- Texto para leitura:
───
Laryssa Frezze e Silva é escritora formada em Letras pela USP, autora de “Bertalui”.
Como você começa o seu dia? Você tem uma rotina matinal?
Começo meu dia apressada, o que é algo que quero mudar. As coisas precisam ser feitas com bastante eficiência de manhã, de modo que eu consiga conferir o material de trabalho, ou ainda organizá-lo, caso já não o tenha feito na noite anterior. Também preparo meu café da manhã e saio para trabalhar. Sou professora de linguagens em dois colégios da grande São Paulo e, normalmente, minhas aulas são as primeiras da manhã. Grande parte do meu tempo e energia são voltados para esse trabalho com a educação, que procuro fazer muito bem feito e com responsabilidade. Nesses dias, a escrita me vem em momentos de reflexão: no ônibus, ou enquanto tomo um café. E, normalmente, vem também quando estou sozinha, o que valorizo bastante.
Veja só que curioso: eu digo que “a escrita me vem”, como se fosse uma espécie de entidade. E acho que é isso mesmo, ela chegando de repente. Preciso ter sempre papel e caneta na bolsa e, se os esqueço, saio anotando as coisas em lugares aleatórios, o que é engraçado, porque às vezes vou encontrar essas anotações meses depois, ao folhear uma agenda de trabalho, ou um livro que estava lendo etc.
───
- Entradas sobre coordenadas do alvo:
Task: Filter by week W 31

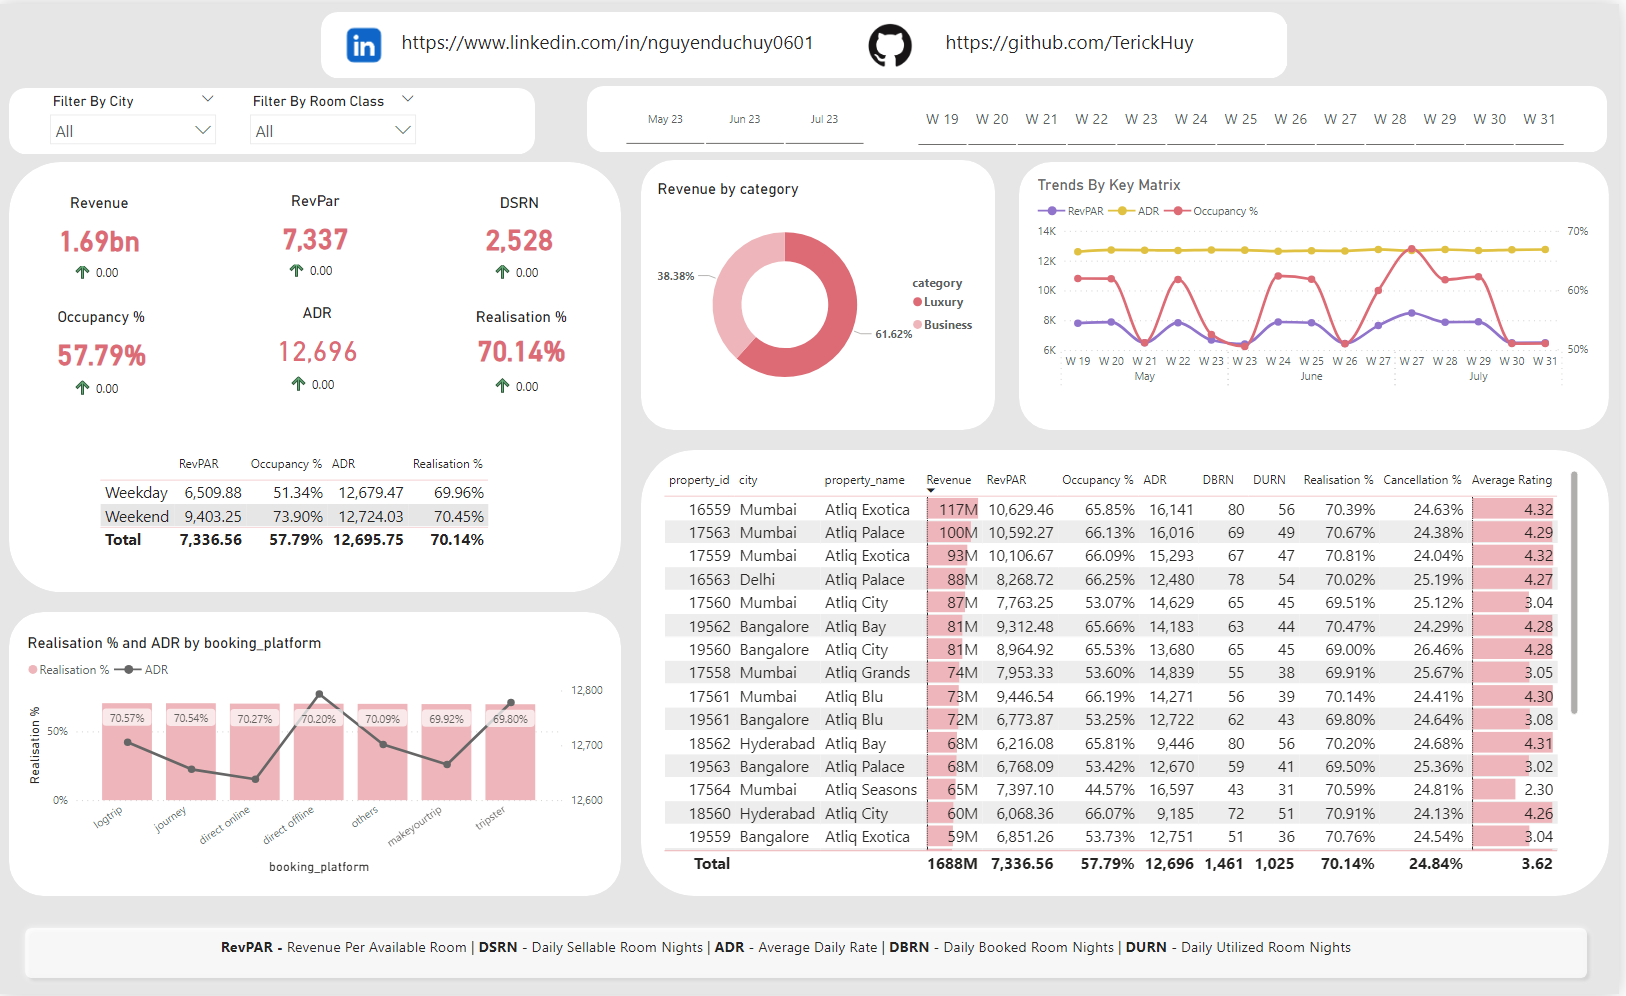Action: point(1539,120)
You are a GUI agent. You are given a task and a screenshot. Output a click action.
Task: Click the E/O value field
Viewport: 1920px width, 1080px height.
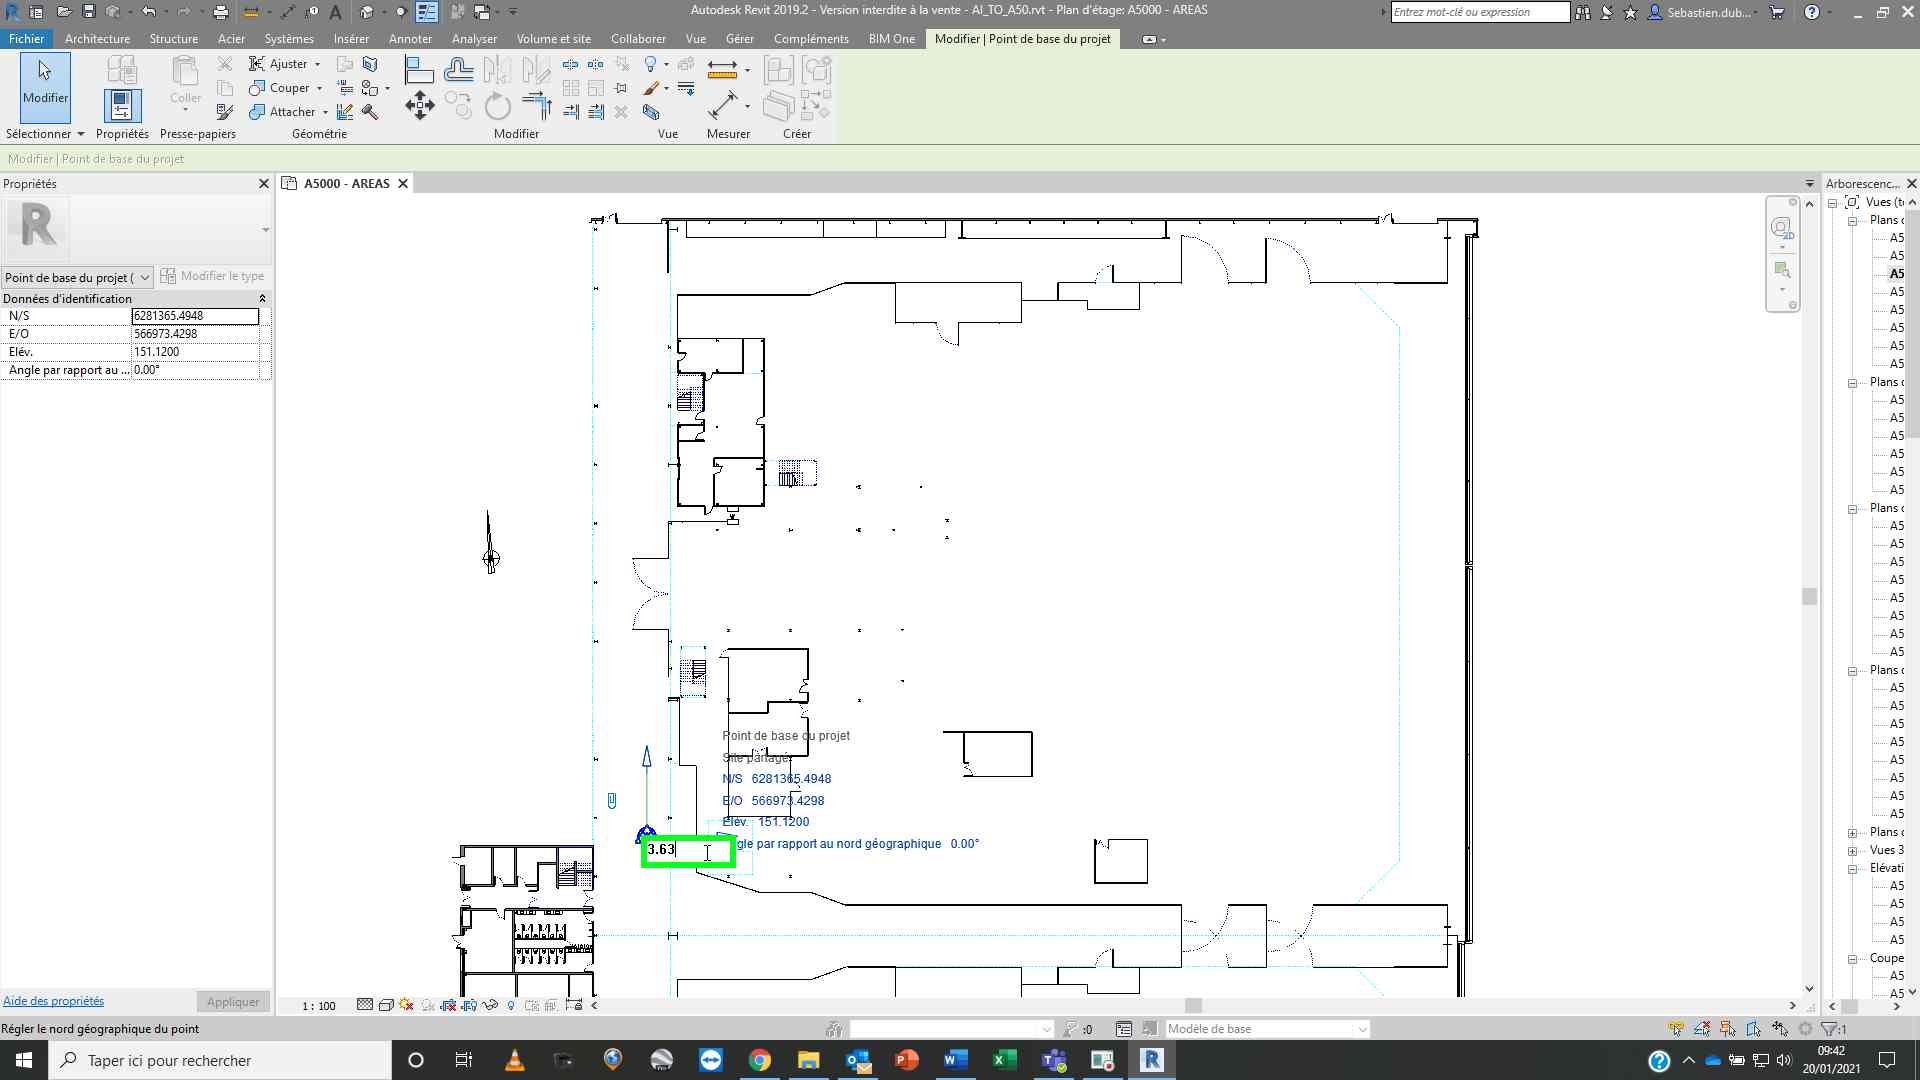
───
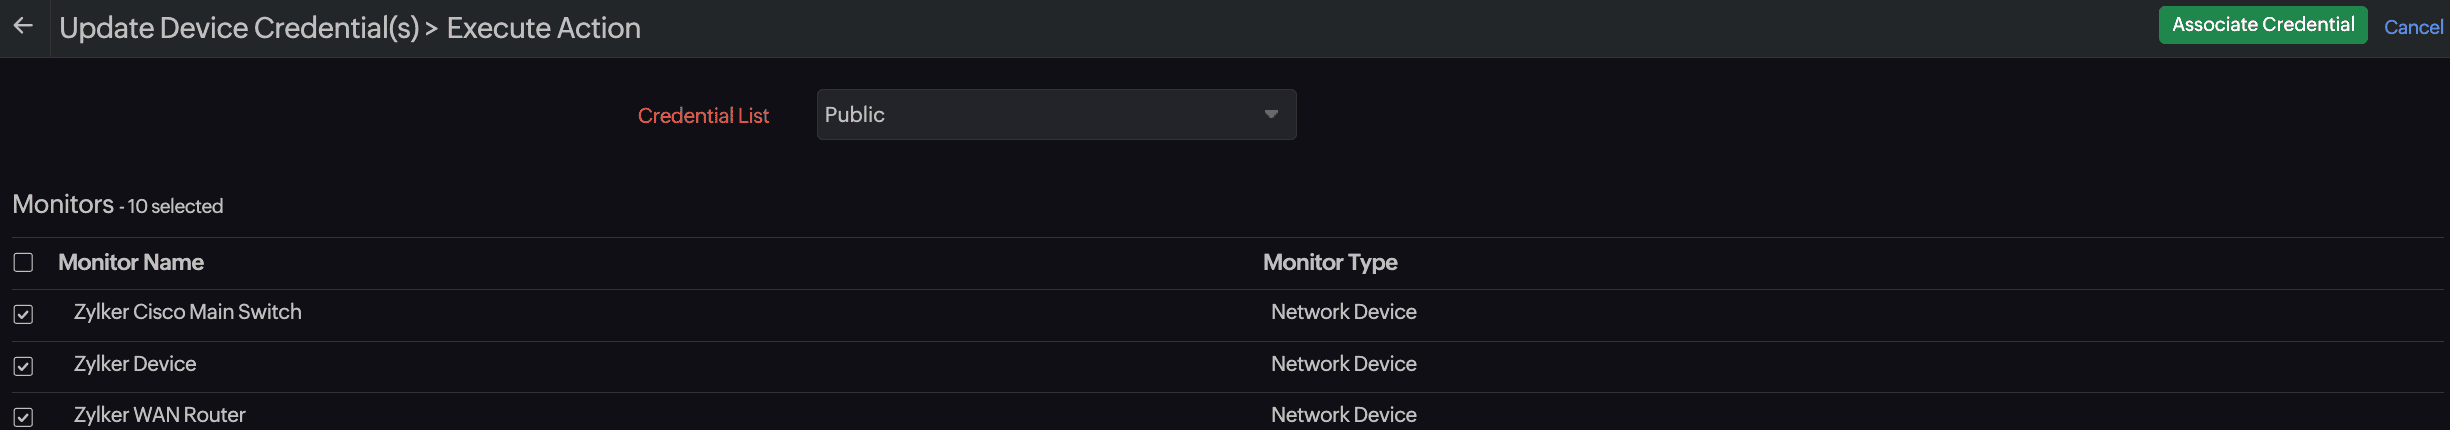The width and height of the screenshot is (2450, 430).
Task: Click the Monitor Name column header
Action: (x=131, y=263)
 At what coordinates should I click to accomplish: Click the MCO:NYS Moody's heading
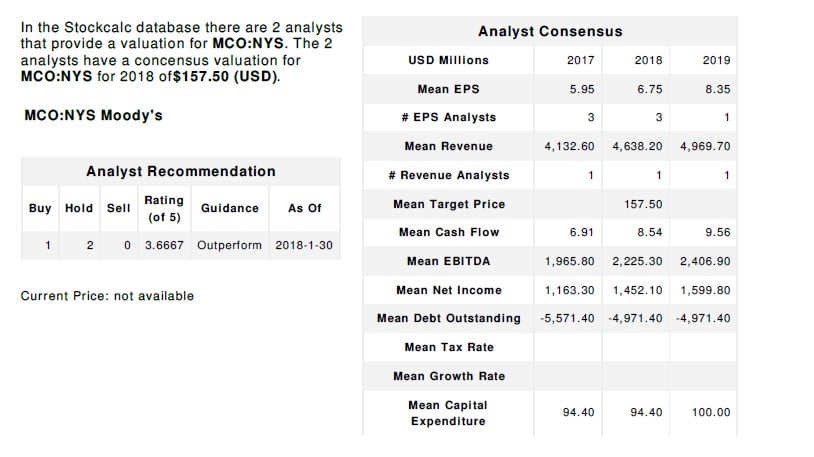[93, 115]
───
- Tarefas e exercícios:
1. As afirmações a seguir estão de acordo com o texto sobre a rotina da escritora? Responda sim ou não para cada uma e cite entre aspas as palavras do texto que decidem a resposta. (a) A entrevistada dá aulas em três colégios. (b) A escrita costuma chegar quando ela está sozinha. (c) Quando esquece papel e caneta, ela deixa de anotar as ideias.
2. Disponha em lista numerada, sem as linhas em branco, tudo o que há nos registros desde a linha que contém "You are a GUI" até a linha que contém "Viewport: 1920px width, 1080px height.".

- Respostas em ordem:
1.
(a) Não: “Sou professora de linguagens em dois colégios da grande São Paulo”.
(b) Sim: “E, normalmente, vem também quando estou sozinha, o que valorizo bastante.”
(c) Não: “se os esqueço, saio anotando as coisas em lugares aleatórios”.

2.
1. You are a GUI agent. You are given a task and a screenshot. Output a click action.
2. Task: Click the E/O value field
3. Viewport: 1920px width, 1080px height.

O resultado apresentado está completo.